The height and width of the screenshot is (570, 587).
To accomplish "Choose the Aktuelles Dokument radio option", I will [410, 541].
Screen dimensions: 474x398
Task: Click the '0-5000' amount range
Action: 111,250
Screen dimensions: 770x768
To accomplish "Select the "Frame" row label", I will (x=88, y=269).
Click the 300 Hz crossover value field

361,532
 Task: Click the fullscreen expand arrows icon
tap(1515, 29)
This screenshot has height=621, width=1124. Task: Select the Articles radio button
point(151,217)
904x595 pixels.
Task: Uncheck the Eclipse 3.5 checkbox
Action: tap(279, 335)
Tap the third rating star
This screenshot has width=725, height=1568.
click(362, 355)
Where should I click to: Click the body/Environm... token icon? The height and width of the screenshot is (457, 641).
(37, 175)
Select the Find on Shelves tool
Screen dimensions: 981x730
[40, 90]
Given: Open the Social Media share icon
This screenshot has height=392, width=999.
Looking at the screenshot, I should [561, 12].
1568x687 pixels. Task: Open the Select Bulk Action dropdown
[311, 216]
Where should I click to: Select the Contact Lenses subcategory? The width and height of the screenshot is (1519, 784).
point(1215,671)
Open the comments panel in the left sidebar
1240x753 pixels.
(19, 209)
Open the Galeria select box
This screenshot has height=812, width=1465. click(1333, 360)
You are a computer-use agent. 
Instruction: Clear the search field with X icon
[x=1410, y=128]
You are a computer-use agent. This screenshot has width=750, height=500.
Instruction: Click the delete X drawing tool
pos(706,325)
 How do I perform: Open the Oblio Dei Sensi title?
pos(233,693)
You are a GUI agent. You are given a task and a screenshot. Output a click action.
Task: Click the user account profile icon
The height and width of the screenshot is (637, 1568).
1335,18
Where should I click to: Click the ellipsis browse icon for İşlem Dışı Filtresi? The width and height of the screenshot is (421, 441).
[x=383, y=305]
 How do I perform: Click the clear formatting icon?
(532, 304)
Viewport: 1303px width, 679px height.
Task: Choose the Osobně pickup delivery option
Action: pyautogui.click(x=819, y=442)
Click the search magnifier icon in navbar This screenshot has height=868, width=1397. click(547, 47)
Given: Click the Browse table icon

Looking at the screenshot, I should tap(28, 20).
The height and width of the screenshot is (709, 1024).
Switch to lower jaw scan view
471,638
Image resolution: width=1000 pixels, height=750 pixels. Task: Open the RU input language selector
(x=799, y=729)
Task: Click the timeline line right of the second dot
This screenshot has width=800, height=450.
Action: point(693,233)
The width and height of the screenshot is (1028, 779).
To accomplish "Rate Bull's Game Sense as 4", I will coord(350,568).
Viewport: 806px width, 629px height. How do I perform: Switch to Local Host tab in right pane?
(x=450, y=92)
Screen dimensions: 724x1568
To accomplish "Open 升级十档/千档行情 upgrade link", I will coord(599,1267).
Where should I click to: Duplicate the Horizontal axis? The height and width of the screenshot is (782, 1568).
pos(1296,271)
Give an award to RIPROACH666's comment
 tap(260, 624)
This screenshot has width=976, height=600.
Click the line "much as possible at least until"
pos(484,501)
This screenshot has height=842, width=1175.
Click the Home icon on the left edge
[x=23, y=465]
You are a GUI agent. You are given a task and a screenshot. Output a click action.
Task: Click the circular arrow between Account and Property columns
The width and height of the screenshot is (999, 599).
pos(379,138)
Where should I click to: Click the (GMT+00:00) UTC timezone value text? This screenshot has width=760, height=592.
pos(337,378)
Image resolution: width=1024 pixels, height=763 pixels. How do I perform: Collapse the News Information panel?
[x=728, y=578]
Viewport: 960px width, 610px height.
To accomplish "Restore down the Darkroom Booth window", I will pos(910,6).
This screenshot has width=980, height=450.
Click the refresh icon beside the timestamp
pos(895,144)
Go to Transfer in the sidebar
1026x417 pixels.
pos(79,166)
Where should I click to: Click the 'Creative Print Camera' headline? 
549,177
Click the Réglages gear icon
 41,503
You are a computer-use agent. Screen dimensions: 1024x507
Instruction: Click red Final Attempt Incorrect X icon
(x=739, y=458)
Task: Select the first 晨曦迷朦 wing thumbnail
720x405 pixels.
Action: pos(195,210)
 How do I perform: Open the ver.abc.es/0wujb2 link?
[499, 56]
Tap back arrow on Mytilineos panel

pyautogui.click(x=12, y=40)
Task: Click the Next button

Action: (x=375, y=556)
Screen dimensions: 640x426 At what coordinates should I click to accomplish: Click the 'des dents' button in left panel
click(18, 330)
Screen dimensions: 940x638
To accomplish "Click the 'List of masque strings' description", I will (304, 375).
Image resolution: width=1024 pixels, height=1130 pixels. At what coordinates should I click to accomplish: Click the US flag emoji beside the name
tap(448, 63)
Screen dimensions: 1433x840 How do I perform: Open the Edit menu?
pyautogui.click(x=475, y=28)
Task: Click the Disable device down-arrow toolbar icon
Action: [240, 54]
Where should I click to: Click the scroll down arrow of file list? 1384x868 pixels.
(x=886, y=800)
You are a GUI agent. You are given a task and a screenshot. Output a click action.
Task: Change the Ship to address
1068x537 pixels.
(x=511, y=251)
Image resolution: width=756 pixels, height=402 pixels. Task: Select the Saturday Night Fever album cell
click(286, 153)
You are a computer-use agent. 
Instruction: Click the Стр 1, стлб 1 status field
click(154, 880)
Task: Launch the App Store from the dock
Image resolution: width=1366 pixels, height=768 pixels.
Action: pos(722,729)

= What you need to do =
All of the data shown above should be printed exactly as given.

= Response area =
The height and width of the screenshot is (570, 587).
To accomplish "Choose the Aktuelles Dokument radio option", I will [410, 541].
Screen dimensions: 474x398
Task: Click the '0-5000' amount range
Action: 111,250
Screen dimensions: 770x768
To accomplish "Select the "Frame" row label", I will (x=88, y=269).
Click the 300 Hz crossover value field

361,532
 Task: Click the fullscreen expand arrows icon
tap(1515, 29)
This screenshot has height=621, width=1124. Task: Select the Articles radio button
point(151,217)
904x595 pixels.
Task: Uncheck the Eclipse 3.5 checkbox
Action: tap(279, 335)
Tap the third rating star
This screenshot has width=725, height=1568.
click(362, 355)
Where should I click to: Click the body/Environm... token icon? The height and width of the screenshot is (457, 641).
(37, 175)
Select the Find on Shelves tool
Screen dimensions: 981x730
[40, 90]
Given: Open the Social Media share icon
This screenshot has height=392, width=999.
Looking at the screenshot, I should [561, 12].
1568x687 pixels. Task: Open the Select Bulk Action dropdown
[311, 216]
Where should I click to: Select the Contact Lenses subcategory? The width and height of the screenshot is (1519, 784).
point(1215,671)
Open the comments panel in the left sidebar
1240x753 pixels.
(19, 209)
Open the Galeria select box
This screenshot has height=812, width=1465. click(1333, 360)
You are a computer-use agent. 
Instruction: Clear the search field with X icon
[x=1410, y=128]
You are a computer-use agent. This screenshot has width=750, height=500.
Instruction: Click the delete X drawing tool
pos(706,325)
 How do I perform: Open the Oblio Dei Sensi title?
pos(233,693)
You are a GUI agent. You are given a task and a screenshot. Output a click action.
Task: Click the user account profile icon
The height and width of the screenshot is (637, 1568).
1335,18
Where should I click to: Click the ellipsis browse icon for İşlem Dışı Filtresi? The width and height of the screenshot is (421, 441).
[x=383, y=305]
 How do I perform: Click the clear formatting icon?
(532, 304)
Viewport: 1303px width, 679px height.
Task: Choose the Osobně pickup delivery option
Action: pyautogui.click(x=819, y=442)
Click the search magnifier icon in navbar This screenshot has height=868, width=1397. click(547, 47)
Given: Click the Browse table icon

Looking at the screenshot, I should tap(28, 20).
The height and width of the screenshot is (709, 1024).
Switch to lower jaw scan view
471,638
Image resolution: width=1000 pixels, height=750 pixels. Task: Open the RU input language selector
(x=799, y=729)
Task: Click the timeline line right of the second dot
This screenshot has width=800, height=450.
Action: point(693,233)
The width and height of the screenshot is (1028, 779).
To accomplish "Rate Bull's Game Sense as 4", I will coord(350,568).
Viewport: 806px width, 629px height. How do I perform: Switch to Local Host tab in right pane?
(x=450, y=92)
Screen dimensions: 724x1568
To accomplish "Open 升级十档/千档行情 upgrade link", I will coord(599,1267).
Where should I click to: Duplicate the Horizontal axis? The height and width of the screenshot is (782, 1568).
pos(1296,271)
Give an award to RIPROACH666's comment
 tap(260, 624)
This screenshot has width=976, height=600.
Click the line "much as possible at least until"
pos(484,501)
This screenshot has height=842, width=1175.
Click the Home icon on the left edge
[x=23, y=465]
You are a GUI agent. You are given a task and a screenshot. Output a click action.
Task: Click the circular arrow between Account and Property columns
The width and height of the screenshot is (999, 599).
pos(379,138)
Where should I click to: Click the (GMT+00:00) UTC timezone value text? This screenshot has width=760, height=592.
pos(337,378)
Image resolution: width=1024 pixels, height=763 pixels. How do I perform: Collapse the News Information panel?
[x=728, y=578]
Viewport: 960px width, 610px height.
To accomplish "Restore down the Darkroom Booth window", I will pos(910,6).
This screenshot has width=980, height=450.
Click the refresh icon beside the timestamp
pos(895,144)
Go to Transfer in the sidebar
1026x417 pixels.
pos(79,166)
Where should I click to: Click the 'Creative Print Camera' headline? 
549,177
Click the Réglages gear icon
 41,503
You are a computer-use agent. Screen dimensions: 1024x507
Instruction: Click red Final Attempt Incorrect X icon
(x=739, y=458)
Task: Select the first 晨曦迷朦 wing thumbnail
720x405 pixels.
Action: pos(195,210)
 How do I perform: Open the ver.abc.es/0wujb2 link?
[499, 56]
Tap back arrow on Mytilineos panel

pyautogui.click(x=12, y=40)
Task: Click the Next button

Action: (x=375, y=556)
Screen dimensions: 640x426 At what coordinates should I click to accomplish: Click the 'des dents' button in left panel
click(18, 330)
Screen dimensions: 940x638
To accomplish "Click the 'List of masque strings' description", I will (304, 375).
Image resolution: width=1024 pixels, height=1130 pixels. At what coordinates should I click to accomplish: Click the US flag emoji beside the name
tap(448, 63)
Screen dimensions: 1433x840 How do I perform: Open the Edit menu?
pyautogui.click(x=475, y=28)
Task: Click the Disable device down-arrow toolbar icon
Action: [240, 54]
Where should I click to: Click the scroll down arrow of file list? 1384x868 pixels.
(x=886, y=800)
You are a GUI agent. You are given a task and a screenshot. Output a click action.
Task: Change the Ship to address
1068x537 pixels.
(x=511, y=251)
Image resolution: width=756 pixels, height=402 pixels. Task: Select the Saturday Night Fever album cell
click(286, 153)
You are a computer-use agent. 
Instruction: Click the Стр 1, стлб 1 status field
click(154, 880)
Task: Launch the App Store from the dock
Image resolution: width=1366 pixels, height=768 pixels.
Action: pos(722,729)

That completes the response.